= Media in St. John's, Newfoundland and Labrador =

This is a list of media in St. John's, Newfoundland and Labrador.

==Radio==
St. John's is currently the only Canadian city served by radio stations whose call letters do not all begin with the letter C. The ITU prefix VO was assigned to the Dominion of Newfoundland before the province joined Canadian Confederation in 1949, and three AM stations kept their existing call letters; the Broadcasting Corporation of Newfoundland's VONF, however, was taken over by CBC Radio and adopted the new call sign CBN. However, radio stations in St. John's which went to air after 1949 use the same range of prefixes (CF–CK) currently in use elsewhere in Canada, with the exception of VOCM-FM, which was permitted to adopt the VOCM callsign because of its corporate association with the AM station that already bore that callsign. VO also remains in use in amateur radio.

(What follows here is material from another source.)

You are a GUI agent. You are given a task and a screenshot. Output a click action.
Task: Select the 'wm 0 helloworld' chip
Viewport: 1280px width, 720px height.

| Frequency | Call sign | Branding | Format | Owner | Notes |
|---|---|---|---|---|---|
| 590 AM | VOCM | 590 VOCM | news/talk/classic hits | Stingray Digital Group Inc. |  |
| 640 AM | CBN | CBC Radio One | news/talk | Canadian Broadcasting Corporation |  |
| 800 AM | VOWR | VOWR | Christian radio | Wesley United Church |  |
| 930 AM | CJYQ | New Country | Country music | Stingray Digital Group Inc. |  |
| 88.5 FM | CBN-1-FM | CBC Radio One | news/talk | Canadian Broadcasting Corporation |  |
| 93.5 FM | CHMR-FM |  | campus radio | Memorial University of Newfoundland Students' Union |  |
| 94.7 FM | CHOZ-FM | OZFM | hot adult contemporary | Newfoundland Broadcasting |  |
| 96.7 FM | VOAR-FM | Lighthouse FM | Christian radio | Seventh-day Adventist Church in Newfoundland & Labrador | licensed to Mount Pearl |
| 97.5 FM | VOCM-FM | 97.5 K-Rock | classic rock | Stingray Digital Group Inc. |  |
| 99.1 FM | CKIX-FM | Hot 99.1 FM | Contemporary hit radio | Stingray Digital Group Inc. |  |
| 101.1 FM | CKSJ-FM | Coast 101.1 | classic hits | Coast Broadcasting |  |
| 101.9 FM | CBAX-FM-2 | Ici Musique | public music | Canadian Broadcasting Corporation | French |
| 105.9 FM | CBAF-FM-17 | Ici Radio-Canada Première | news/talk | Canadian Broadcasting Corporation | French |
| 106.9 FM | CBN-FM | CBC Music | public music | Canadian Broadcasting Corporation |  |

==Television==

| OTA virtual channel (PSIP) | OTA channel | Rogers Cable | Call sign | Network | Notes |
|---|---|---|---|---|---|
| 4.1 | 4 (VHF) | 12 | CBFJ-TV | Ici Radio-Canada Télé |  |
| 8.1 | 8 (VHF) | 3 | CBNT-DT | CBC Television |  |
| 21.1 | 21 (UHF) | 5 | CJON-DT | Independent | Sublicenses programming from CTV, Global, and Yes TV |

Rogers Cable has its provincial headquarters in St. John’s and is the incumbent cable provider in the city. Its community channel Rogers TV airs local shows such as Out of the Fog and One Chef One Critic. Network television in the United States is piped in from Boston and Detroit via Rogers Cable.

==Print==
- The Telegram (daily newspaper)
- Newfoundland Quarterly (literary magazine founded in 1901, now published by Memorial University)
- The Independent (weekly newspaper, discontinued in print but available online)
- The Express (weekly newspaper, now discontinued)
- The Muse (formerly weekly or, during summer months, bi-monthly Memorial University student newspaper) – The Muse stopped print circulation in the fall of 2017 in order to deal with ongoing budget difficulties and is now a strictly online publication.
- The Gazette ( bi-monthly Memorial University newspaper)
- Le Gaboteur (Newfoundland and Labrador's only French-language newspaper; bi-monthly)
- The Scope (a defunct alternative newspaper)
- The Overcast (a defunct Monthly Alternative Newspaper)
- The Daily News (1955–1984)

==Online==
AllNewfoundlandLabrador.com is an online newspaper which covers business news from around the province. The subscription news service publishes five days a week and was launched in 2016 by sister publication allNovaScotia which is based in Halifax, Nova Scotia. The two publications have a newsroom staff of 25 reporters, editors and columnists.